(DOCUMENTO FUENTE)
==========

LAS HUELLAS DE DIOS

1 abril 2011

EN LAS NARRACIONES DE ESTAS COMUNIDADES

Álvaro Ginel Vielva
Director de la revista CATEQUISTAS
 
SÍNTESIS DEL ARTÍCULO
Hemos pedido a Álvaro Ginel que lea los testimonios que nos escriben algunas Comunidades Juveniles y que haga una valoración de la confesión de fe que descubre, el camino que Dios va haciendo con ellos. Estas son algunas de sus reflexiones.
 
Corazonada
Esta reflexión parte de la lectura previa de unos relatos muy concretos en los que uno o varios miembros de comunidades cristianas narran su “historia” comunitaria. Quiero utilizar la palabra “historia” porque me parece rica y densa en contenido. Dios, nuestro Dios, se ha revelado en la trama de la historia de un pueblo; Dios, nuestro Dios, se ha manifestado “en esta etapa final” (Heb 1,2) en la historia de Jesus de Nazaret, el Mesías, el Señor.
La primera impresión que he sacado de la lectura de los relatos comunitarios  es una corazonada: Dios se hace camino por mil senderos inéditos. Dios no necesita mapa de carreteras para poner en camino a hombres y mujeres. Algo nuevo está delante de nosotros, aunque no se vea. Somos testigos de la acción de Dios en nuestros días, y la acción de Dios siempre es acción callada.

==========

(LAS TAREAS)
• a. Enumera los nombres o títulos con los que el artículo sobre las huellas de Dios se refiere a Jesús.
• b. Reproduce literalmente el fragmento del artículo sobre las huellas de Dios que va de "SÍNTESIS DEL ARTÍCULO" a "Mesías, el Señor.", ambos incluidos.
Las entradas no tienen ningún papel en esto.

(DATOS)
==========

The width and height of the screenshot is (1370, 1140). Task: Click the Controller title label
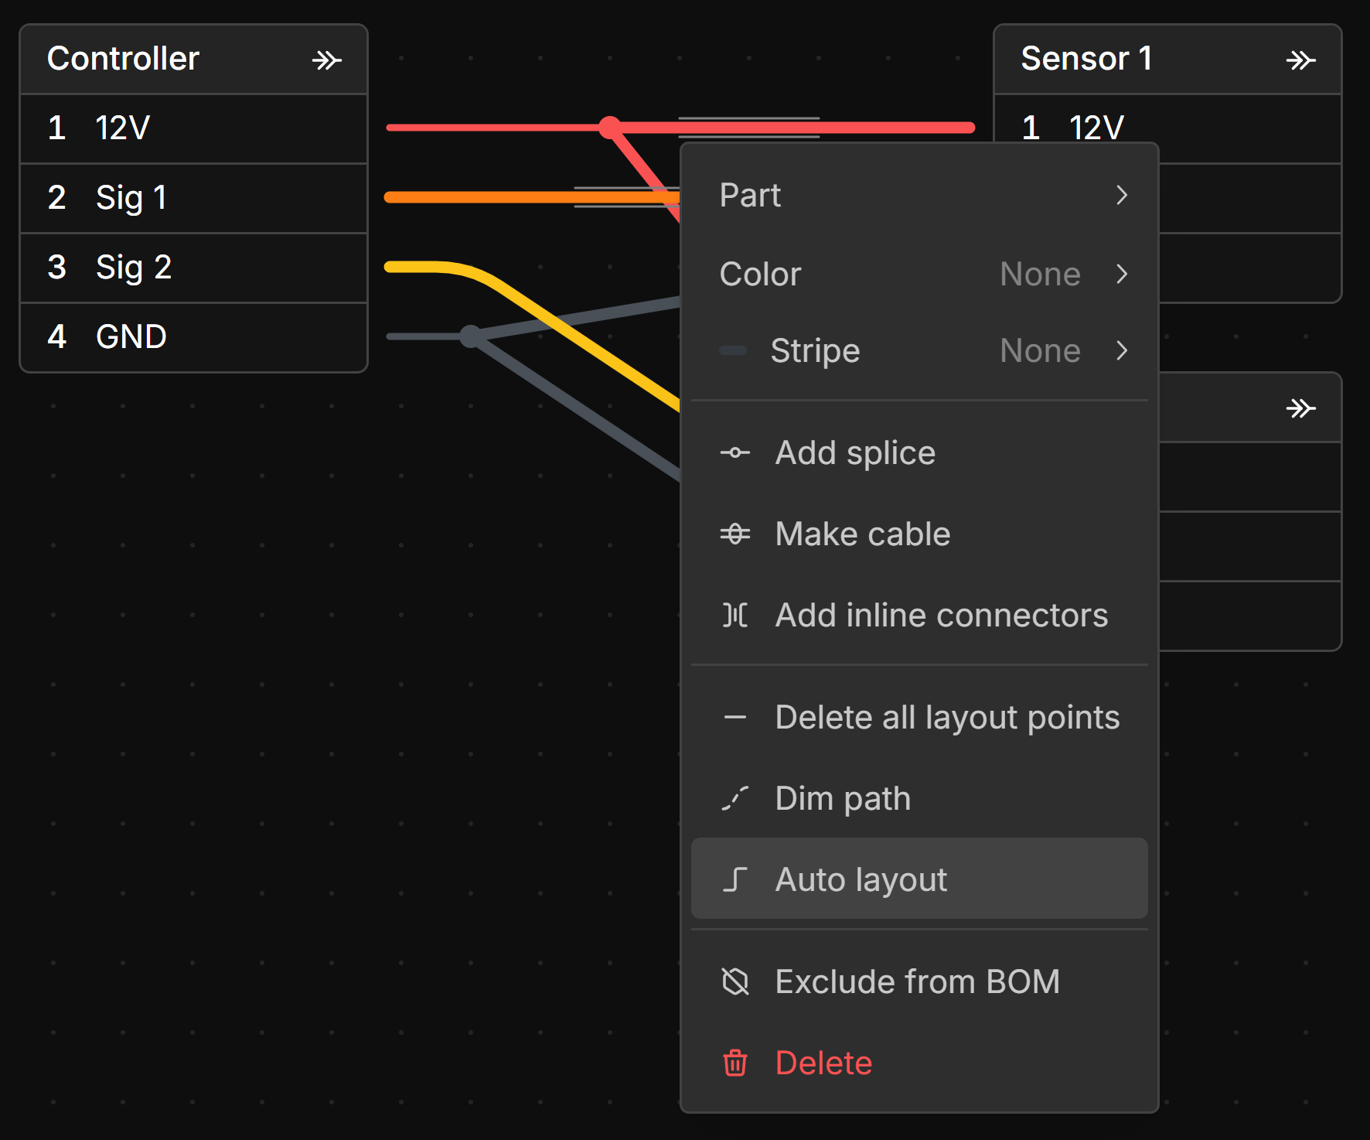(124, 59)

==========

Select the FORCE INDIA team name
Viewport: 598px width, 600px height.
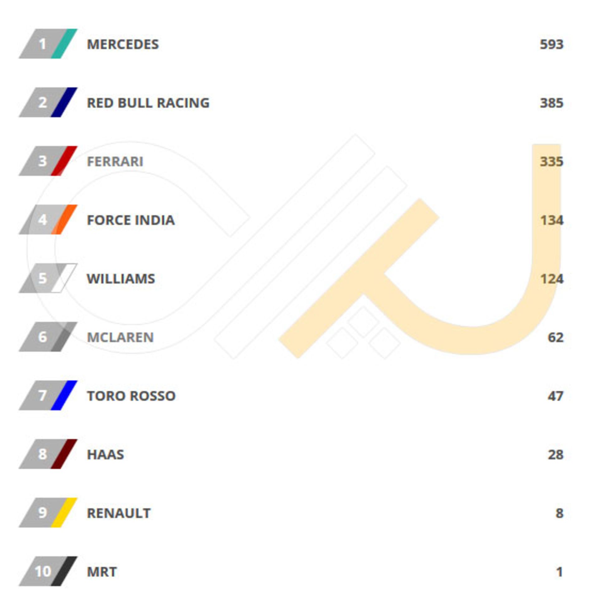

==========

(RESPUESTAS POR TAREA)
• a. Jesus de Nazaret, el Mesías, el Señor

• b.
SÍNTESIS DEL ARTÍCULO
Hemos pedido a Álvaro Ginel que lea los testimonios que nos escriben algunas Comunidades Juveniles y que haga una valoración de la confesión de fe que descubre, el camino que Dios va haciendo con ellos. Estas son algunas de sus reflexiones.
 
Corazonada
Esta reflexión parte de la lectura previa de unos relatos muy concretos en los que uno o varios miembros de comunidades cristianas narran su “historia” comunitaria. Quiero utilizar la palabra “historia” porque me parece rica y densa en contenido. Dios, nuestro Dios, se ha revelado en la trama de la historia de un pueblo; Dios, nuestro Dios, se ha manifestado “en esta etapa final” (Heb 1,2) en la historia de Jesus de Nazaret, el Mesías, el Señor.